Exercise brief
Find "You are a computer-use" in the entries below; copy that line through the last, exactly, with no pictures.

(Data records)
◆ ◆ ◆ ◆
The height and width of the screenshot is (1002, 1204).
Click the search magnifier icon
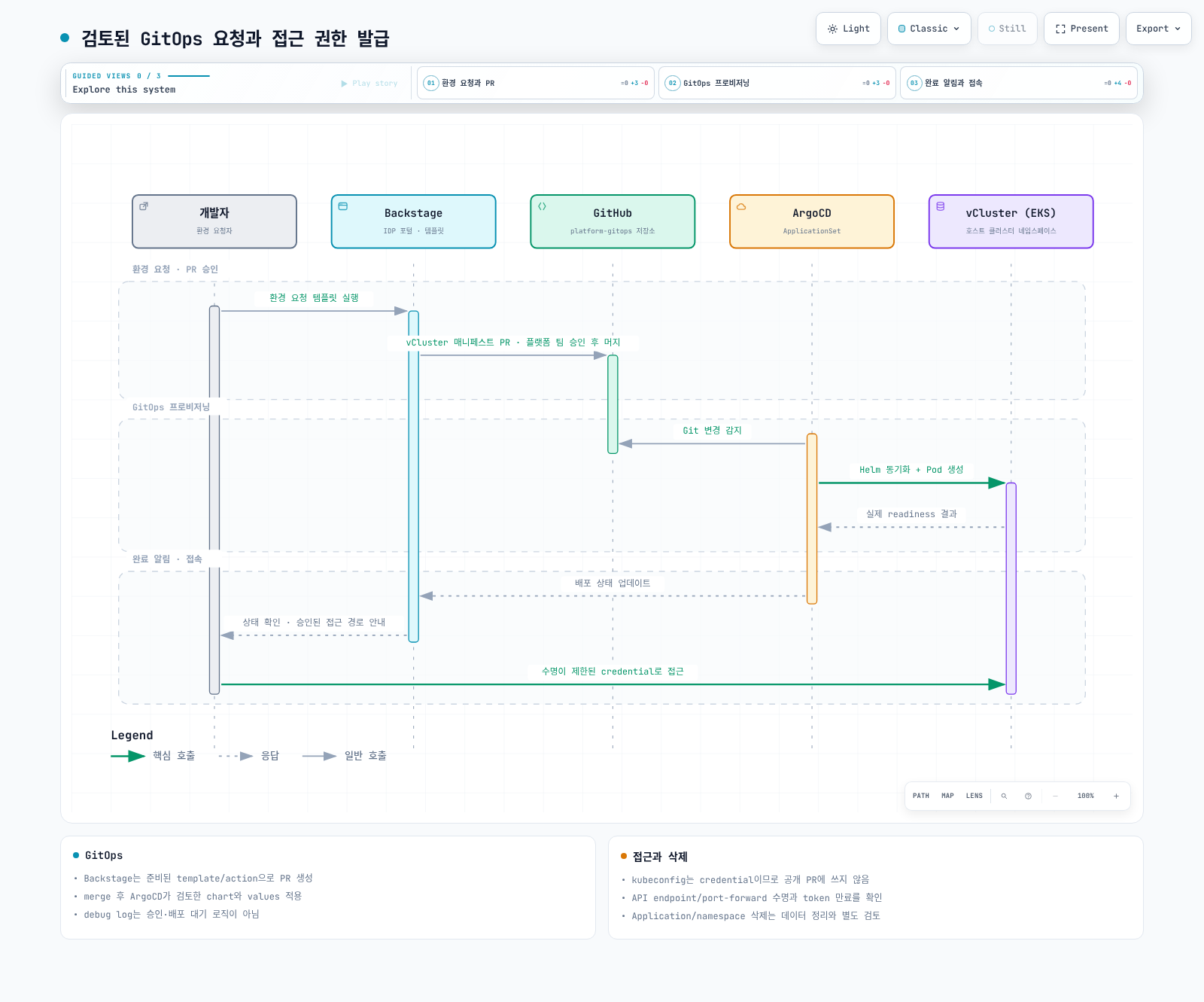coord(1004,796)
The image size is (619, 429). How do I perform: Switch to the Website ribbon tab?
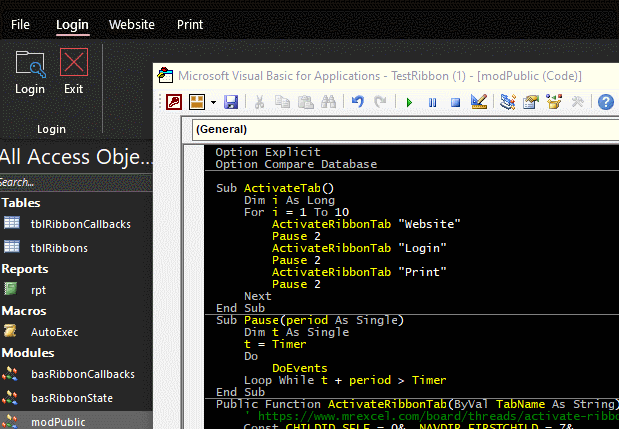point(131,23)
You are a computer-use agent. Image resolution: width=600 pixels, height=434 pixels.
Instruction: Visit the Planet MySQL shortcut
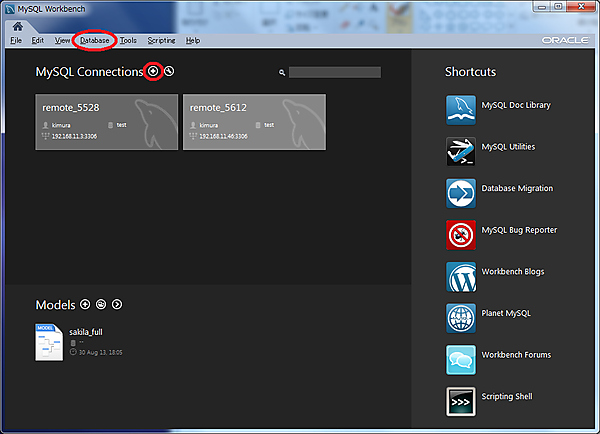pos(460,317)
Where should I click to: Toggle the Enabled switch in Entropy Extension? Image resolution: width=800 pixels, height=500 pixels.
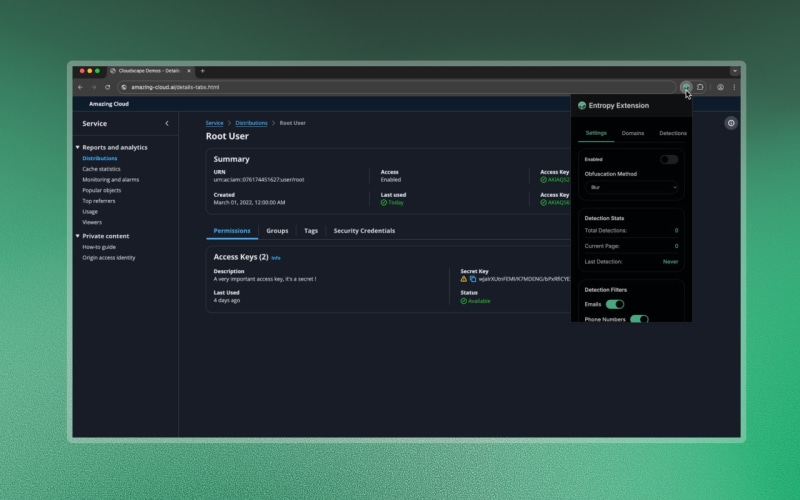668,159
◆ ◆ ◆ ◆
Answer space
You are a computer-use agent. Image resolution: width=600 pixels, height=434 pixels.
Instruction: Visit the Planet MySQL shortcut
pos(460,317)
Where should I click to: Toggle the Enabled switch in Entropy Extension? Image resolution: width=800 pixels, height=500 pixels.
668,159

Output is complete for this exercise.